"Can gang members bring peace to the streets?"By Donna Muhammad | Last updated: Mar 10, 2017 - 1:36:39 PM
MEMPHIS—In April a group of activists are hoping to build on urban peace and reconciliation efforts discussed last year. With President Trump vowing to curb violence in Chicago and threatening federal intervention, some have been working the streets for years and still engaged in the work of urban peace and education. And they have an untold story to tell.
“Can gang members bring peace to the streets?” This was the narrative put forward by Kofi Benneth “Benny” Lee, former Conservative Vice Lord Leader and co-founder of the National Alliance for the Empowerment of the Formerly Incarcerated in Memphis last year.
His presentation was entitled “Report to the Public: An Untold Story of the Conservative Vice Lords.”
Invited to Memphis at the behest of Al Lewis of Inward Journey’s Inc., participants were invited to take a journey into the past to an almost buried history of how the Conservative Vice Lords became a major social and economic force for change in the North Lawndale neighborhood on Chicago’s West Side before being systematically dismantled through the political machinations of Mayor Richard J. Daley, the Daley machine and COINTELPRO.
The afternoon presentation opened up with words from Student Minister Anthony Muhammad, the Mid-South Representative of the Honorable Minister Louis Farrakhan, who has also worked closely with so-called gangs and street organizations in Memphis. He spoke to the audience, which included current and former gang members, on the importance of uniting as a community. “If we say that Black lives matter, they can’t just matter when somebody out of our community harms us, Black lives also have to matter when we harm ourselves and sometimes I feel that we tend to run away from that or put that on the back burner as though it’s not as important when someone else kills us or harms us,” he said.

▶ **DATA EXTRACTS**:
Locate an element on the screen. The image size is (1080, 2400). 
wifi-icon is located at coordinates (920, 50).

==

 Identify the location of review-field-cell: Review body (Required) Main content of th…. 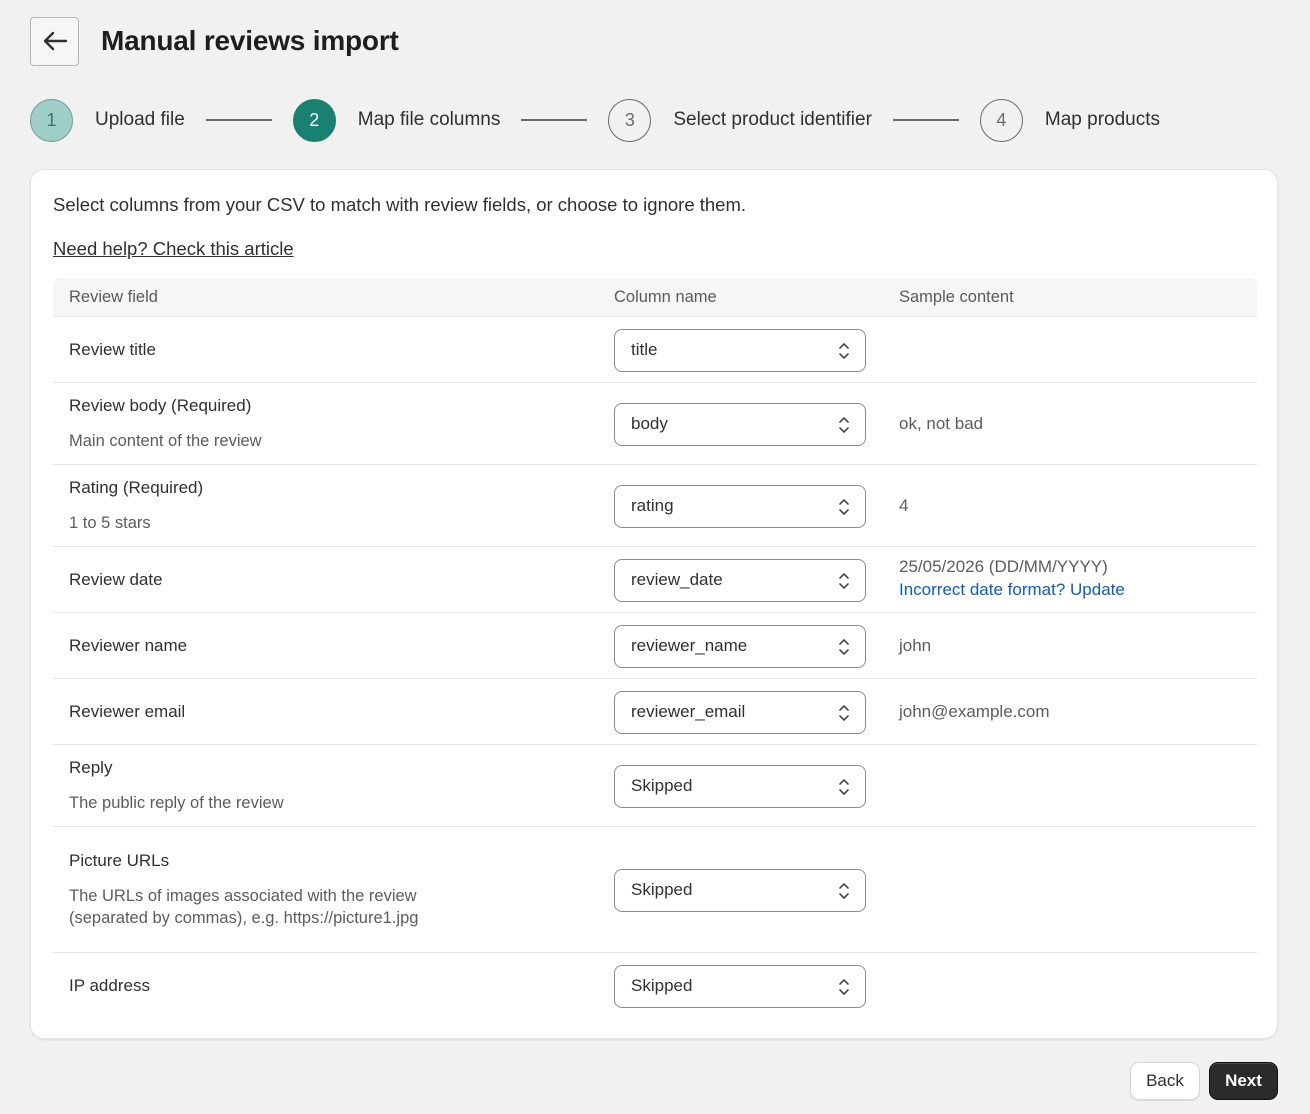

▶ **WORK REQUEST 1**: List every person named in the article on gang members and street peace, including the byline.
▶ **WORK REQUEST 2**: Carry the article on gang members and street peace forward, picking up after its final sentence.
The items come from a separate source.

▶ **TASK ANSWER 1**: Donna Muhammad, President Trump, Kofi Benneth "Benny" Lee, Al Lewis, Mayor Richard J. Daley, Student Minister Anthony Muhammad, Louis Farrakhan

▶ **TASK ANSWER 2**:
“We think, sometimes, that unity is uniformity or that unity is all of us thinking exactly the same all of the time and it’s not. We don’t lose our individuality, our uniqueness when we unite.”
“My goal, my objective today is that you leave here with a new awareness, a new spirit, a new energy, a new desire to take what you have learned here and take that to your respective wherever you are going—community, household, whatever—and share it with those because it’s about how we come together as one proverb says that ‘the ruin of a nation begins in the home of its people,’ so does the rise of a nation begin in the home of its people,” said Mr. Lee at the start of the program.
He recounted the path that led him towards gang life at the young age of 9 and how he ultimately found himself in a position of leadership and formed the Insane Vice Lords after his initial involvement with the Vice Lords at the age of 13. His involvement in this type of life eventually led him to the county jail at the age of 19, where he did not return home until the age of 27.
An oath was taken that they would serve their time constructively so that upon their release they would become more productive members of the community.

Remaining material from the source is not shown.